Domain Gap Embeddings for Generative Dataset Augmentation

The performance of deep learning models is intrinsically tied to the quality, volume, and relevance of their training data. Gathering ample data for production scenarios often demands significant time and resources. Among various strategies, data augmentation circumvents exhaustive data collection by generating new data points from existing ones. However, traditional augmentation techniques can be less effective amidst a shift in training and testing distributions.This paper explores the potential of synthetic data by leveraging large pre-trained models for data augmentation, especially when confronted with distribution shifts.
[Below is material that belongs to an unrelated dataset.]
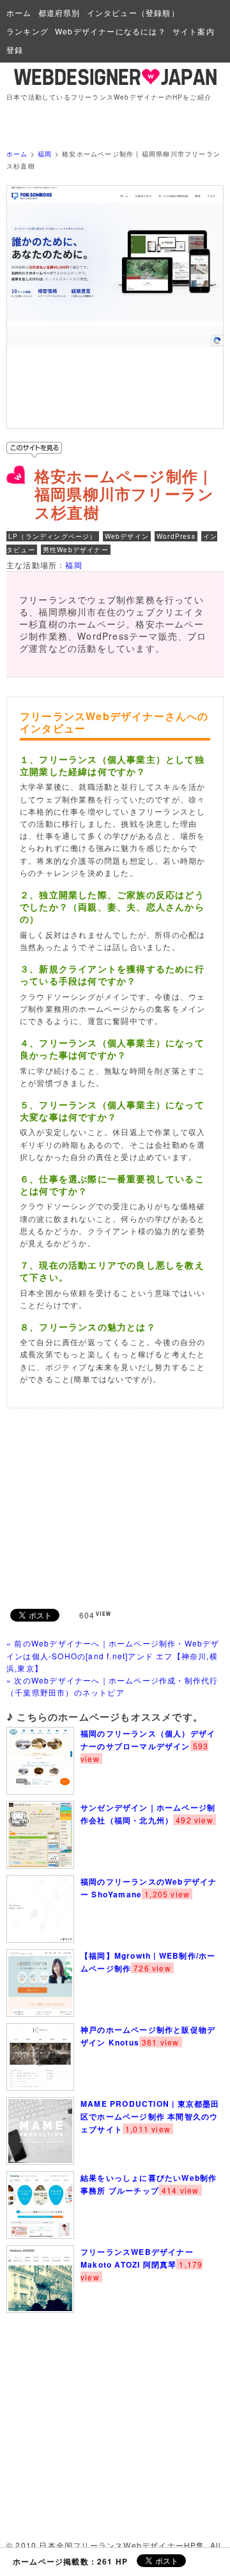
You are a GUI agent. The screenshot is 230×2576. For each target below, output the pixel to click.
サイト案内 (193, 31)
Although recent advancements in generative models have enabled several prior works in cross-distribution data generation, they require model fine-tuning and a complex setup. To bypass these shortcomings, we introduce Domain Gap Embeddings (DoGE), a plug-and-play semantic data augmentation framework in a cross-distribution few-shot setting. Our method extracts disparities between source and desired data distributions in a latent form, and subsequently steers a generative process to supplement the training set with endless diverse synthetic samples. Our evaluations, conducted on a subpopulation shift and three domain adaptation scenarios under a few-shot paradigm, reveal that our versatile method improves performance across tasks without needing hands-on intervention or intricate fine-tuning. DoGE paves the way to effortlessly generate realistic, controllable synthetic datasets following the test distributions, bolstering real-world efficacy for downstream task models.